- Stated task:
Reproduce the items word for word, starting with the first line and stopping after the line that contains "insure (778, 1753)".

- Source data:
****

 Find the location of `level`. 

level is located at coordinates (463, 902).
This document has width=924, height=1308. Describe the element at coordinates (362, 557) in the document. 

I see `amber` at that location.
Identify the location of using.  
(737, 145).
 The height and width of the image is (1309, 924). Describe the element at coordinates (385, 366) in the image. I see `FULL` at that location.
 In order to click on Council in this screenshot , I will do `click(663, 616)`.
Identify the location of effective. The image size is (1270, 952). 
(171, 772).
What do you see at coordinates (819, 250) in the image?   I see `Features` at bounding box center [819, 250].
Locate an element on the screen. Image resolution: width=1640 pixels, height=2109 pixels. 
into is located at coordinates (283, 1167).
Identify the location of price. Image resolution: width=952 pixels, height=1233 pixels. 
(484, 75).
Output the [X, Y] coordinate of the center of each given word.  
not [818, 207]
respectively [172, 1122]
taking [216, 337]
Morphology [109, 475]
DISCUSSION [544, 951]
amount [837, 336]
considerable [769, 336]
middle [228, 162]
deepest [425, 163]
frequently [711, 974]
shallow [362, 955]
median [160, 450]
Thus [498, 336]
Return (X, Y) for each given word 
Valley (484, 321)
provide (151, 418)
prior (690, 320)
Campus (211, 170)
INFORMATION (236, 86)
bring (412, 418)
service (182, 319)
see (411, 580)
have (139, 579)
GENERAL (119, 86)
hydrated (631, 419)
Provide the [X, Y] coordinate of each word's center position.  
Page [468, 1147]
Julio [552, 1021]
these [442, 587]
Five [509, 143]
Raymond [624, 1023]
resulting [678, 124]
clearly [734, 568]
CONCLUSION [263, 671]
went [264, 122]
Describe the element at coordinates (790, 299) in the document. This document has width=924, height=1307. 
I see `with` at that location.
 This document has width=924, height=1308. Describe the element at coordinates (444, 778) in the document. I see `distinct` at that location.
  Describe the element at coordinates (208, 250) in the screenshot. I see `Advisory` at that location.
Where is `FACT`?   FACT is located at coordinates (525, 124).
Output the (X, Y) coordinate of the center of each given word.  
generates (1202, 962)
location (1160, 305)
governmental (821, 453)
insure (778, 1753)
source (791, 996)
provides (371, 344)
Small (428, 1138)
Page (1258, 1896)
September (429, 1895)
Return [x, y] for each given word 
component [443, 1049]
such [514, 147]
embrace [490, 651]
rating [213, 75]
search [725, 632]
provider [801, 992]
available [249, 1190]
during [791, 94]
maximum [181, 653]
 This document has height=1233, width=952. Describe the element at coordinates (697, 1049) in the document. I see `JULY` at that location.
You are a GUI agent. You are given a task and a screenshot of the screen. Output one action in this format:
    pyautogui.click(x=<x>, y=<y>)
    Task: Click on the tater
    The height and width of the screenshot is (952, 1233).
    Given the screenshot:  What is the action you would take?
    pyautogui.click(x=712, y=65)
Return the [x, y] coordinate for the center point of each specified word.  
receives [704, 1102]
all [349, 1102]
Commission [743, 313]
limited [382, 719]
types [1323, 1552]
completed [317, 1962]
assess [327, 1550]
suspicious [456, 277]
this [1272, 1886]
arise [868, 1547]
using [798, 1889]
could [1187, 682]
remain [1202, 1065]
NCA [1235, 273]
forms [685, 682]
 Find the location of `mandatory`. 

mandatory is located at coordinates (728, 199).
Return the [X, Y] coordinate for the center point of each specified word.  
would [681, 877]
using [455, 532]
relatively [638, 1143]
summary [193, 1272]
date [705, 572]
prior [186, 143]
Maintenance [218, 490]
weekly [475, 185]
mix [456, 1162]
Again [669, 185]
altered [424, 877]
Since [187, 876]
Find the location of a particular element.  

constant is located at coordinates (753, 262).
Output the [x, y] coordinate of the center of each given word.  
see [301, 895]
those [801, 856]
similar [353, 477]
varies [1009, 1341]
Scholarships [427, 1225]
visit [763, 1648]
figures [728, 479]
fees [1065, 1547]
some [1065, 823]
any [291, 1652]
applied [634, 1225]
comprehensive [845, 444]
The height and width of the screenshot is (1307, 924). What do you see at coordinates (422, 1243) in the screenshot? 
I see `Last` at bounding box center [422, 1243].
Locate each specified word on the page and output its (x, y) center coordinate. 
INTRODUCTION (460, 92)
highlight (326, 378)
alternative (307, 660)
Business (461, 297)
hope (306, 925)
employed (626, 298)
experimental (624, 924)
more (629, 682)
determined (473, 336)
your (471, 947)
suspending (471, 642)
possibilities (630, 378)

****

- Answer to this problem:
 Find the location of `level`. 

level is located at coordinates (463, 902).
This document has width=924, height=1308. Describe the element at coordinates (362, 557) in the document. 

I see `amber` at that location.
Identify the location of using.  
(737, 145).
 The height and width of the image is (1309, 924). Describe the element at coordinates (385, 366) in the image. I see `FULL` at that location.
 In order to click on Council in this screenshot , I will do `click(663, 616)`.
Identify the location of effective. The image size is (1270, 952). 
(171, 772).
What do you see at coordinates (819, 250) in the image?   I see `Features` at bounding box center [819, 250].
Locate an element on the screen. Image resolution: width=1640 pixels, height=2109 pixels. 
into is located at coordinates (283, 1167).
Identify the location of price. Image resolution: width=952 pixels, height=1233 pixels. 
(484, 75).
Output the [X, Y] coordinate of the center of each given word.  
not [818, 207]
respectively [172, 1122]
taking [216, 337]
Morphology [109, 475]
DISCUSSION [544, 951]
amount [837, 336]
considerable [769, 336]
middle [228, 162]
deepest [425, 163]
frequently [711, 974]
shallow [362, 955]
median [160, 450]
Thus [498, 336]
Return (X, Y) for each given word 
Valley (484, 321)
provide (151, 418)
prior (690, 320)
Campus (211, 170)
INFORMATION (236, 86)
bring (412, 418)
service (182, 319)
see (411, 580)
have (139, 579)
GENERAL (119, 86)
hydrated (631, 419)
Provide the [X, Y] coordinate of each word's center position.  
Page [468, 1147]
Julio [552, 1021]
these [442, 587]
Five [509, 143]
Raymond [624, 1023]
resulting [678, 124]
clearly [734, 568]
CONCLUSION [263, 671]
went [264, 122]
Describe the element at coordinates (790, 299) in the document. This document has width=924, height=1307. 
I see `with` at that location.
 This document has width=924, height=1308. Describe the element at coordinates (444, 778) in the document. I see `distinct` at that location.
  Describe the element at coordinates (208, 250) in the screenshot. I see `Advisory` at that location.
Where is `FACT`?   FACT is located at coordinates (525, 124).
Output the (X, Y) coordinate of the center of each given word.  
generates (1202, 962)
location (1160, 305)
governmental (821, 453)
insure (778, 1753)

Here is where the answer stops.